Für Peter Glotz, den Heimatvertriebenen, war Vertreibung ein Verbrechen; er erkannte aber auch, dass Geschichte „kein Film (ist), den man rückwärts laufen lassen kann“. Jedenfalls hat die Bundesrepublik – woran sie gut tat – die Unverletzlichkeit bestehender Grenzen anerkannt.
Die europäische Politik in Jugoslawien hielt Peter Glotz, der im Nationalismus den tieferen Grund für die Exzesse (Völkermord, Vertreibung) des 20. Jahrhunderts sah, dann auch folgerichtig für „eine Kette von Fehlleistungen“, die „mit den unverzeihlichen Pressionen der Deutschen auf die Anerkennung Sloweniens (‚die noch hingehen mochte’) und Kroatiens (‚die in Serbien die fixe Idee von der Notwendigkeit eines Präventivkrieges forderte’) begann“. Dass die meisten deutschen Medien und die meisten deutschen Politiker keinen Unterschied zwischen Milosevic, Karadzic, Seselj und ihren Anhängern und den „Serben“ gemacht hätten, war für ihn „die größte Schande, die wir seit 1945 im Verhältnis zu anderen Völkern auf uns geladen haben“. Im Hinblick darauf, dass die Anerkennung Bosniens sofort zum bosnischen Krieg führte, räsonierte er, dass „man sich vergeblich (fragt), warum die gleichen Leute, die den Vielvölkerstaat Jugoslawien für mausetot erklärten, glaubten, dass ein Vielvölkerstaat Bosnien lebensfähig sei“. Für ihn (musste) die Idee, „die bisher geltenden und oft willkürlich gezogenen inneren Grenzen abhängiger Bundesländer zu Staatsgrenzen selbständiger, nach dem Mehrheitsprinzip regierter Nationalstaaten zu machen, zum Krieg führen“. Schließlich hätte man wissen können, dass sich „800 000 Serben im kroatischen Knin, in Slawonien oder gar in der Krajina und 1,2 Millionen Serben in Bosnien niemals als Minderheiten in einem kroatischen oder bosnischen Staat einordnen würden“. Zu furchtbar seien die – gegenseitigen – Erinnerungen an die Maxime der kroatischen Ustascha, die auch Bosnien beherrschte, gewesen: „Bekehre ein Drittel, treibe ein Drittel aus, töte ein Drittel.“ So seien die Morde der Ustascha an Serben im berüchtigten Konzentrationslager Jasenovac auch so brutal gewesen, dass selbst die deutsche Besatzungsmacht einschließlich der SS protestiert hätte.
Politiker hielt Peter Glotz für „arme Schlucker“. Gewiss, tat er wiederum bescheiden, könne man Politiker nicht so gut bezahlen wie das Spitzenmanagement („das würden die Wähler nicht ertragen“), doch würde eine Demokratie, die nur auf Idealisten (womit er offensichtlich unterbezahlte Politiker meinte) angewiesen wäre, zum Irrenhaus.

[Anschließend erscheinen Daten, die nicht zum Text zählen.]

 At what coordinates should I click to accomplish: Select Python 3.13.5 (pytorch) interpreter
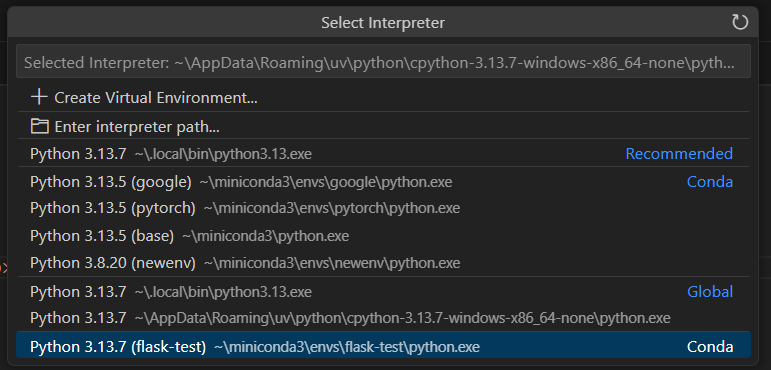click(x=383, y=208)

Während sich (gut bezahlte) Manager Dauerpetenten, problematische Naturen und aggressive Nervensägen locker vom Leib halten könnten, seien Politiker, bei denen er – auch auf Grund unangemessener Bezahlung – ein Nachlassen von Attraktivität festzustellen meinte, in jeder Versammlung, jeder Sprechstunde solchen Leuten ausgesetzt. Dabei sei die Arbeitszeit nicht kürzer als in den Spitzenjobs der Wirtschaft. Während, so Glotz, der Geschäftsbereichsleiter der Telekom, der eine Runde seiner Mitarbeiter zusammengerufen hat, die Beratung abbrechen könne, wenn er wisse, was er tun soll, müsse der Politiker immer noch die Meinung der Kollegin aus Sachsen-Anhalt und das ceterum censeo des Zwölfenders aus Niederbayern anhören. Und dann: Warum sollte sich, wer eine Buiseness-Card von Harvard, Insead, der WHU oder anderer international führenden Managementschulen erworben habe, solch einen Job antun? Eine Antwort sah Glotz darin, dass jemand dem Gemeinwesen, dem Vaterland, seinen Mitmenschen oder auch einer ganz bestimmten Gruppe dienen möchte. Wie aber z.B. ein Gemeinwesen mit einem aufgeblähten Beamtenapparat auch nur halbe oder viertel Management-Gehälter an tausende von Politikern bezahlen kann, wenn es sich noch nicht einmal mit Mindestlöhnen für Arbeiter und Angestellte befassen will, bleibt Peter Glotz’ großes Geheimnis. Schließlich kann man die Politiker aber auch nicht alle zu Moritz Hunzinger schicken, damit der ihnen dann wenigstens die Anzüge sponsert, damit sie sich wenigstens äußerlich attraktiv finden.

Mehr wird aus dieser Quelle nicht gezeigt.